Ruangan ramai dengan sorak bahagia dari peserta. Aku bersorak dalam hati. Bahagia, tentu saja. Khawatir, juga pasti. Bagaimana tidak, tokoh-tokoh yang dihadirkan bukanlah orang-orang dengan agenda minim. Kehadirannya pun masih dalam konfirmasi. Tak terkecuali bang Andrea. Namun doa tak henti kurapalkan agar esok bang Andrea benar-benar hadir di hadapanku.

Tak seperti tamu undangan lain yang harus disambut meriah dengan berbagai penampilan, bang Andrea justru menolak hal-hal seperti itu. Itulah yang kudengar dari kawan-kawan hingga tak ada sedikit pun gladi untuk menyambut tokoh kita ini. Katanya, bang Andrea tengah dalam perjalanan. Namun aku masih saja berharap-harap cemas. Hatiku tak karuan. Bagaimana jika ia tak jadi datang, jangan terlalu berharap. Ujarku membatin.

Berselang beberapa waktu kemudian, pintu terbuka. Semua peserta berdiri. Sesosok manusia yang selama ini hanya bisa kulihat di buku, di internet, dan di TV, hari ini aku menyaksikannya langsung. Ramai seisi ruangan dengan tepuk tangan seirama yang didampingi suara musik tempo cepat. Tapi aku merasa tepukanku melambat. Suara musik memelan hingga terdengar samar-samar. Pandanganku memburam, kecuali padanya. Tatapanku hanya terfokus padanya. Senyum yang sangat khas darinya terkembang. Raut wajah itu, wajah penuh cinta. Tak mampu kutahan genangan air di dalam mataku. Ia tumpah tanpa seizinku. Cepat-cepat kuhilangkan jejaknya. Namun tumpah lagi. Begitu berkali-kali hingga ia tiba di kursinya. Kami pun duduk di kursi masing-masing. Pelan-pelan kukuasai diriku. Aku terlalu bahagia.

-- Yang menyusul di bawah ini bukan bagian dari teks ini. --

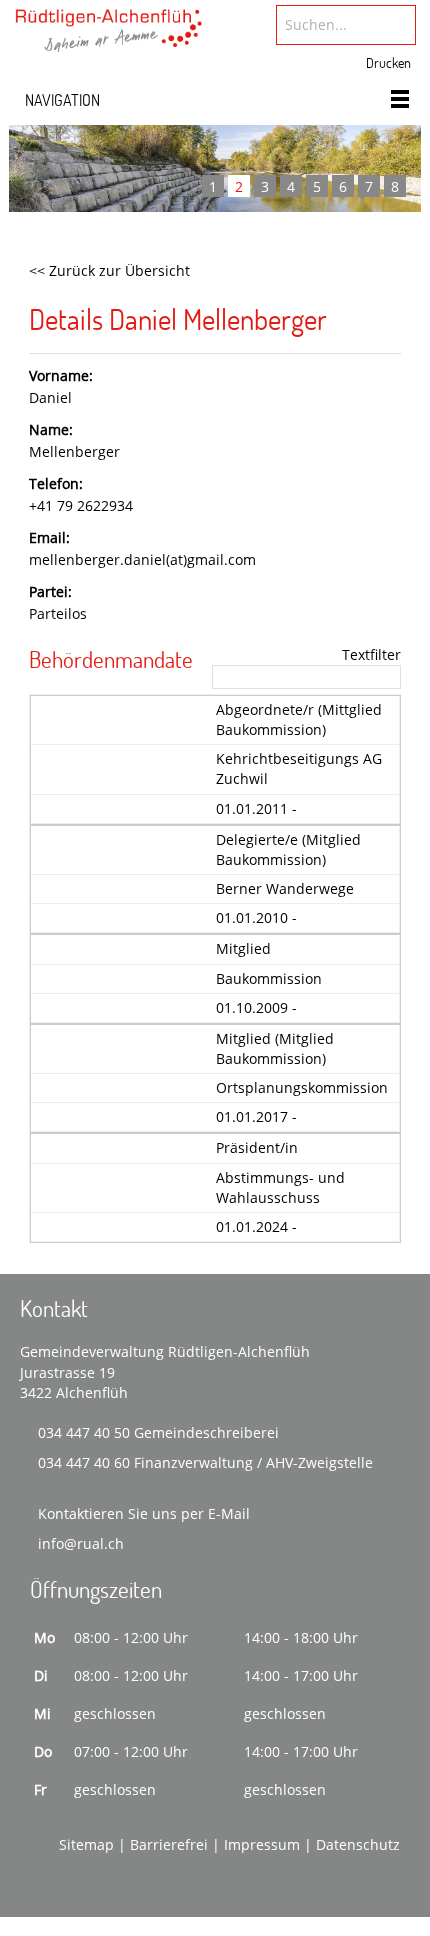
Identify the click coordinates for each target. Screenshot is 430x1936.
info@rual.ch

Singkat cerita, sesi materi pun dimulai. Jika pemateri lain membiarkan kami duduk dengan kursi berjarak, maka bang Andrea meminta kami duduk melingkar dan merapat di kursi masing-masing. Jika pemateri lain menggunkan layar fokus untuk menyampaikan isi slidenya, maka bang Andrea memasang kertas serupa kalender berlembar-lembar yang jika kalian selesai menulis maka kalian bisa membuka lembar selanjutnya (aku tak begitu tahu nama papan dan kertas itu). Ia memang berbeda. Sama seperti yang kubayangkan. Juga bersahaja. Persis seperti yang selama ini di benakku.

Andai kami diperbolehkan memegang handphone saat sesi materi, tentu tak terhitung gambar wajahnya yang kupotret. Namun sayang, itu hanya andai. Sebagai gantinya, tak kulepas balpoin dan notesku selama ia berbicara di depan sana. Tak kubiarkan sedikit pun kalimat meluncur begitu saja tanpa kupindahkan dalam bentuk tulisan. Setiap katanya penuh arti. Tak sedikit pun terlontar tanpa makna.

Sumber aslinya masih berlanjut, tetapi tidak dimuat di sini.